◆ **YOUR GOAL**
Every line below needs to be returned exactly as written.

◆ **SUPPLIED DATA**
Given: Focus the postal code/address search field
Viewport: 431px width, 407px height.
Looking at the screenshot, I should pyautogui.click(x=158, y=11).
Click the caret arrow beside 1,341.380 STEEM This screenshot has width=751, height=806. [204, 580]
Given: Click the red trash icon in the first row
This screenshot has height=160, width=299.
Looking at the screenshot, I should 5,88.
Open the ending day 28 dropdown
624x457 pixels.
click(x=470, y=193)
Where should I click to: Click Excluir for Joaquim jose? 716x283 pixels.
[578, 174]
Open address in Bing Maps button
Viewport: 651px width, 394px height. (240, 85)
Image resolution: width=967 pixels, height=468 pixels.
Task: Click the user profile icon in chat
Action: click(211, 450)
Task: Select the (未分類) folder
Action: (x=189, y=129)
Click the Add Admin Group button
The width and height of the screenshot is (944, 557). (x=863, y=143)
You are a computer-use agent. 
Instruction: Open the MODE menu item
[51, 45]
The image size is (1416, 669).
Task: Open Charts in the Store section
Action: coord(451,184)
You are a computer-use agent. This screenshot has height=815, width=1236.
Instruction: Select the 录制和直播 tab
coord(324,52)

◆ **YOUR RESPONSE**
Given: Focus the postal code/address search field
Viewport: 431px width, 407px height.
Looking at the screenshot, I should pyautogui.click(x=158, y=11).
Click the caret arrow beside 1,341.380 STEEM This screenshot has width=751, height=806. [204, 580]
Given: Click the red trash icon in the first row
This screenshot has height=160, width=299.
Looking at the screenshot, I should 5,88.
Open the ending day 28 dropdown
624x457 pixels.
click(x=470, y=193)
Where should I click to: Click Excluir for Joaquim jose? 716x283 pixels.
[578, 174]
Open address in Bing Maps button
Viewport: 651px width, 394px height. (240, 85)
Image resolution: width=967 pixels, height=468 pixels.
Task: Click the user profile icon in chat
Action: click(211, 450)
Task: Select the (未分類) folder
Action: (x=189, y=129)
Click the Add Admin Group button
The width and height of the screenshot is (944, 557). (x=863, y=143)
You are a computer-use agent. 
Instruction: Open the MODE menu item
[51, 45]
The image size is (1416, 669).
Task: Open Charts in the Store section
Action: coord(451,184)
You are a computer-use agent. This screenshot has height=815, width=1236.
Instruction: Select the 录制和直播 tab
coord(324,52)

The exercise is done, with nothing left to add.